Reproduce the items below word for word, starting from their first line and stopping after the line that contains "[x=1567, y=57]".

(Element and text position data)
========================

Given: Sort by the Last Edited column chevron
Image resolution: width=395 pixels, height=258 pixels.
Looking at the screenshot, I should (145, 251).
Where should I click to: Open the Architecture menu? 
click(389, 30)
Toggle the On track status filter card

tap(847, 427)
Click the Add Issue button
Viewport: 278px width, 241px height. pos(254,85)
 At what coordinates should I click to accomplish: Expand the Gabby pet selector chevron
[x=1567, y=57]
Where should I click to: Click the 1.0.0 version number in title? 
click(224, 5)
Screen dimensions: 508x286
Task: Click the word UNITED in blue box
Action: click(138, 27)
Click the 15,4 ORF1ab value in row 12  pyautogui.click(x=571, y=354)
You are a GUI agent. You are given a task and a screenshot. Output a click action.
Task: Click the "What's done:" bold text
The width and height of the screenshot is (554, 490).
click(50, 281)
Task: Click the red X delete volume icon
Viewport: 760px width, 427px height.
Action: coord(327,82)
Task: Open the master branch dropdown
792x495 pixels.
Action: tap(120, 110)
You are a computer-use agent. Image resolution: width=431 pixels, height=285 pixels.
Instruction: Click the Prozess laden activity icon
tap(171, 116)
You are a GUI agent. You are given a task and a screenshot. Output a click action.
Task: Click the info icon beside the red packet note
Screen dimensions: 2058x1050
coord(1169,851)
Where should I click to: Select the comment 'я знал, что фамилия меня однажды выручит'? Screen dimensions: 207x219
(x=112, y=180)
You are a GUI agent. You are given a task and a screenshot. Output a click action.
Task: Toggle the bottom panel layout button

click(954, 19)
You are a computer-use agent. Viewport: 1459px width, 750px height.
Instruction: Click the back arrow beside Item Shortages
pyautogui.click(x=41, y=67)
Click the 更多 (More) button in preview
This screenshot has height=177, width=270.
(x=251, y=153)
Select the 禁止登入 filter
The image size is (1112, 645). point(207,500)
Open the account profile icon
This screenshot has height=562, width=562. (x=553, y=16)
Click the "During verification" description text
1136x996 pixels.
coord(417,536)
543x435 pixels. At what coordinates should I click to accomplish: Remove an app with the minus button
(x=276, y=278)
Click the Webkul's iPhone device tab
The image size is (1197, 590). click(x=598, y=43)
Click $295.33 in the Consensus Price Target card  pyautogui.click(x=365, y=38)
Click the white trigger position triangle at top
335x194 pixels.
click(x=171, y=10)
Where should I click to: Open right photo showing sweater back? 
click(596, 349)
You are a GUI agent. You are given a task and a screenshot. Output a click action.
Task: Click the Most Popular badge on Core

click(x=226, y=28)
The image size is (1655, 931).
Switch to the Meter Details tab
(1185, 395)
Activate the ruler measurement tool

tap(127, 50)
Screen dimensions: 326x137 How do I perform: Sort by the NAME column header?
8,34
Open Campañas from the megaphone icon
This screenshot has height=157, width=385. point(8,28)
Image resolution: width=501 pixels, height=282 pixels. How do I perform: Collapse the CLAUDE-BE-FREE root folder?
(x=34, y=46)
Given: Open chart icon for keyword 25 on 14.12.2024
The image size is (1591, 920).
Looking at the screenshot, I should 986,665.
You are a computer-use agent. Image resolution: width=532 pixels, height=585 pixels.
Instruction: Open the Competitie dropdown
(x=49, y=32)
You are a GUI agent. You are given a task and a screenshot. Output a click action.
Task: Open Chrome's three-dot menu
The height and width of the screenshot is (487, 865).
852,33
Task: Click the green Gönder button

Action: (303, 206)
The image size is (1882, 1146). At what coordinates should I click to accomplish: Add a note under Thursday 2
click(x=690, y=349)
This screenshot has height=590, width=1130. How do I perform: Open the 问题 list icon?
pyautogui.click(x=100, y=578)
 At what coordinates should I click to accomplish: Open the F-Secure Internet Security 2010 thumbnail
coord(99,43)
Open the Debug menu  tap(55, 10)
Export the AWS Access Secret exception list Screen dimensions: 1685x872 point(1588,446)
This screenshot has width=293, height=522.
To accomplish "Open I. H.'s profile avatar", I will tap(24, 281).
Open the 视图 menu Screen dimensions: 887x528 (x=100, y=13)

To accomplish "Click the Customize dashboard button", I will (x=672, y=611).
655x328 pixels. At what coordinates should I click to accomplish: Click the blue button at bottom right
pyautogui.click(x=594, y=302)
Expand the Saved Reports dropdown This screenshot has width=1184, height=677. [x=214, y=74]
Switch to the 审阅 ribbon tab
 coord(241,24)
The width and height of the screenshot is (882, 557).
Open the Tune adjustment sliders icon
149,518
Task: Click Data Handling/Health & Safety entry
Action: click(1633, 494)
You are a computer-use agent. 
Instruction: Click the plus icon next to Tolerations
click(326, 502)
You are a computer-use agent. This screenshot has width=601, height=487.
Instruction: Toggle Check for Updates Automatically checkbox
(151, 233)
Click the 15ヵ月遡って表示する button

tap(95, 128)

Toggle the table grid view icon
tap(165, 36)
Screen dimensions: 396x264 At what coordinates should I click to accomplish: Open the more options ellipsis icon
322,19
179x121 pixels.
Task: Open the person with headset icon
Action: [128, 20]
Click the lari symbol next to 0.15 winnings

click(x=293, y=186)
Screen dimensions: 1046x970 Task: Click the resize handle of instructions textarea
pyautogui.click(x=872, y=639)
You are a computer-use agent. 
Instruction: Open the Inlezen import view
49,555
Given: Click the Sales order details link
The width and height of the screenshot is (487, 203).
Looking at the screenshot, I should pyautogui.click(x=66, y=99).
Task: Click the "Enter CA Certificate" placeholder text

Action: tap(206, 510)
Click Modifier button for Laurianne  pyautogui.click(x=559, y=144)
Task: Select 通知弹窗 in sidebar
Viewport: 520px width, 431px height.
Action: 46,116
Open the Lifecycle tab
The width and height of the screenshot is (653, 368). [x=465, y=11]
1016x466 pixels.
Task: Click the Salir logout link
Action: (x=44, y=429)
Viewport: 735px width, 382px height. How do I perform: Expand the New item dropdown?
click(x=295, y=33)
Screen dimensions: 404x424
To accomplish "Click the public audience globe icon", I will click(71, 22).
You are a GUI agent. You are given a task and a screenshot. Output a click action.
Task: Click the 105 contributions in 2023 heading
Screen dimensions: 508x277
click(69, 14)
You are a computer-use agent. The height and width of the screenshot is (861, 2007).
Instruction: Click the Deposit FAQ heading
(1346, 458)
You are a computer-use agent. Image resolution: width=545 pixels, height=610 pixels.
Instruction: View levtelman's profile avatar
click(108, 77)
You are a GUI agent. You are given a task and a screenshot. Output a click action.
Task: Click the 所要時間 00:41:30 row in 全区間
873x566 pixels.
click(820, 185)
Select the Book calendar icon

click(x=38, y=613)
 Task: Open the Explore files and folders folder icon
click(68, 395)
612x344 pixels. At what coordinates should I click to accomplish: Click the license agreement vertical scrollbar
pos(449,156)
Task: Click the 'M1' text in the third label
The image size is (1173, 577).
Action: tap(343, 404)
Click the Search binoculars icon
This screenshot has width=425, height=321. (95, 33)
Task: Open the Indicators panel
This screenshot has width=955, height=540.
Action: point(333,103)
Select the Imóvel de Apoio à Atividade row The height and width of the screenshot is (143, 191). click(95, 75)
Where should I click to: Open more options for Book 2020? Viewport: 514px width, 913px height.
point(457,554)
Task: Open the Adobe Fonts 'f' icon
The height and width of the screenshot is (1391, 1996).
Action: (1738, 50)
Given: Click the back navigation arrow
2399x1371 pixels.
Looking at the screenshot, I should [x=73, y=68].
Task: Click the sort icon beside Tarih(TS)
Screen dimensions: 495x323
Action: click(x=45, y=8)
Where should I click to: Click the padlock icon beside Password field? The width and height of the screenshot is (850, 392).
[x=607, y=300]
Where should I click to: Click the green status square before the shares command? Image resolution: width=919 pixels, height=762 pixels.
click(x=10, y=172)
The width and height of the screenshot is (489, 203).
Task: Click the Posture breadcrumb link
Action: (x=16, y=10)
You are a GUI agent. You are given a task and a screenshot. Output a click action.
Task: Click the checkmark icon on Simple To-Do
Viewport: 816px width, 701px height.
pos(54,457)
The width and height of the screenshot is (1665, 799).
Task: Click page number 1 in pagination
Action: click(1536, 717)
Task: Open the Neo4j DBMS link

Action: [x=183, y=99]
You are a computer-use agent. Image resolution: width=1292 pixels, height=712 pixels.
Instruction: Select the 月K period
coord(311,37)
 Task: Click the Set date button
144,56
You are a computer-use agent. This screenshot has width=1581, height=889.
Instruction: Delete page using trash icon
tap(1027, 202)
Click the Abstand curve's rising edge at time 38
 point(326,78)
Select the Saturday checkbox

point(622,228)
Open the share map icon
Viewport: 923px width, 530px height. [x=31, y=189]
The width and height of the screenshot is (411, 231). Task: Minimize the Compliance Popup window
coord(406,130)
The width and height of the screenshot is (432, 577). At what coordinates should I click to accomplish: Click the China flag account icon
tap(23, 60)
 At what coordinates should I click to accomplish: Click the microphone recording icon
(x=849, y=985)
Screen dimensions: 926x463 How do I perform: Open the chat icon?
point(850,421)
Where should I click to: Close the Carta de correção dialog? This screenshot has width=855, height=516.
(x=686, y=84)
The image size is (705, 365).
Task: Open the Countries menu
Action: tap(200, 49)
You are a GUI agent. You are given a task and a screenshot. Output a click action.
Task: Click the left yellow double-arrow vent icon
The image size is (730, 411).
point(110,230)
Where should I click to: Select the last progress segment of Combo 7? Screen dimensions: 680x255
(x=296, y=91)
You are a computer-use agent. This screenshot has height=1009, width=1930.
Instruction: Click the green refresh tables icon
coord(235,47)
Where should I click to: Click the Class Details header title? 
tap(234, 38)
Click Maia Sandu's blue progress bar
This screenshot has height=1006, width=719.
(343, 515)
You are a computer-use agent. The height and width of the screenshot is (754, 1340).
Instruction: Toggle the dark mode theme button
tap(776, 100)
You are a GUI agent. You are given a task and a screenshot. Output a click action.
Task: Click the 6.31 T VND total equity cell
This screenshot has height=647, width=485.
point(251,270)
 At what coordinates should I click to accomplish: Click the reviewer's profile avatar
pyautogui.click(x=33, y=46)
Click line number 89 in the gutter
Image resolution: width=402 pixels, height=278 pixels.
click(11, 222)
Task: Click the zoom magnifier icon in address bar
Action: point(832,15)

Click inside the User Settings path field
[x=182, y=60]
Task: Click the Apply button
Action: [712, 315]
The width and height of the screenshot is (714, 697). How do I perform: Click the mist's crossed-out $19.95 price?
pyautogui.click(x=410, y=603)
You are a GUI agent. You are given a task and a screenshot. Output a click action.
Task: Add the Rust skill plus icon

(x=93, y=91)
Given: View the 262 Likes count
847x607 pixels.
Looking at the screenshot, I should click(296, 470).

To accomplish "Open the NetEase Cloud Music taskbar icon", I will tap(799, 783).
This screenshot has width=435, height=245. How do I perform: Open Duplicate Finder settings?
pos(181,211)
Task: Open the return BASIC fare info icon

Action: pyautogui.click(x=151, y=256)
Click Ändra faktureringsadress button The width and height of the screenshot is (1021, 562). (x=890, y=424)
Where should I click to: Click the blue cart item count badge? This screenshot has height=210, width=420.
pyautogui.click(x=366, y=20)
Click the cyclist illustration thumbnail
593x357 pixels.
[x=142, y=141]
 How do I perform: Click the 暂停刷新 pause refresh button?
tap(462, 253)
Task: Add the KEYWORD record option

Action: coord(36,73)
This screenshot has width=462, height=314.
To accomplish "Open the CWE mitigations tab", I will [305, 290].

========================

### Problem solution
Given: Sort by the Last Edited column chevron
Image resolution: width=395 pixels, height=258 pixels.
Looking at the screenshot, I should (145, 251).
Where should I click to: Open the Architecture menu? 
click(389, 30)
Toggle the On track status filter card

tap(847, 427)
Click the Add Issue button
Viewport: 278px width, 241px height. pos(254,85)
 At what coordinates should I click to accomplish: Expand the Gabby pet selector chevron
[x=1567, y=57]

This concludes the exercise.